··· Excerpt to read

What Is FedRAMP Compliance?
FedRAMP (Federal Risk and Authorization Management Program) is a mandatory security framework for any cloud or container-based service used by US Federal agencies. Established by the US government in 2011, FedRAMP provides a standardized process for assessing, authorizing, and continuously monitoring cloud services. This ensures these services meet baseline security controls and stay compliant over time.
FedRAMP divides security requirements into three primary risk levels:
- High - for sensitive data with a catastrophic effect if lost
- Moderate - where data loss severely impacts operations
- Low - where loss creates a limited adverse impact
Requirements are based on standards and guidelines developed by the National Institute of Standards and Technology (NIST).
To achieve FedRAMP, cloud service providers must undergo a rigorous security assessment conducted by an authorized and independent 3PAO (third-party assessment organization) or through a joint authorization board. This is known as FedRAMP Rev. 4 or Rev. 5.
The Trump-Vance administration is introducing FedRamp20X, which is a simplified FedRAMP assessment process. The new process will include more automation, less documentation writing, and the use of community templates. FedRAMP20X aims to eliminate bottlenecks in the authorization process so agencies can adopt new technologies faster and accelerate innovation.
FedRAMP requirements apply both to the providers serving Federal agencies directly and to the vendors within their supply chain. Federal agencies can look for cloud service offerings that have achieved FedRAMP through the FedRAMP marketplace.

······
··· Material provided

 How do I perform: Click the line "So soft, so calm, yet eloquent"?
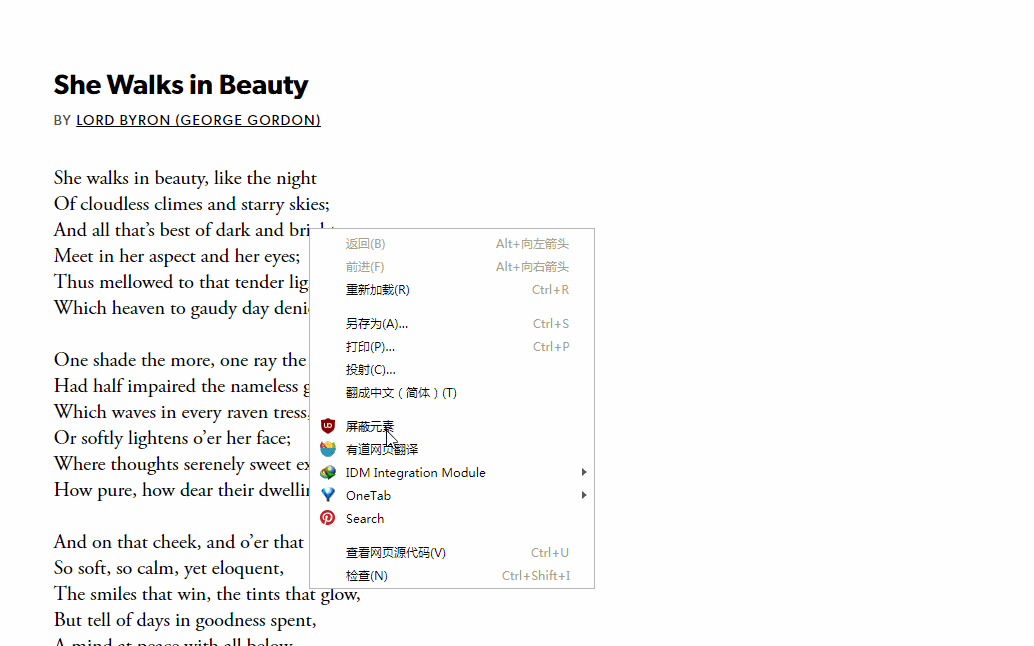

······

* Task *
Return the passage from the FedRAMP text, from "The Trump-Vance administration" up to and including "and accelerate innovation.", copied word for word.

* Task response *
The Trump-Vance administration is introducing FedRamp20X, which is a simplified FedRAMP assessment process. The new process will include more automation, less documentation writing, and the use of community templates. FedRAMP20X aims to eliminate bottlenecks in the authorization process so agencies can adopt new technologies faster and accelerate innovation.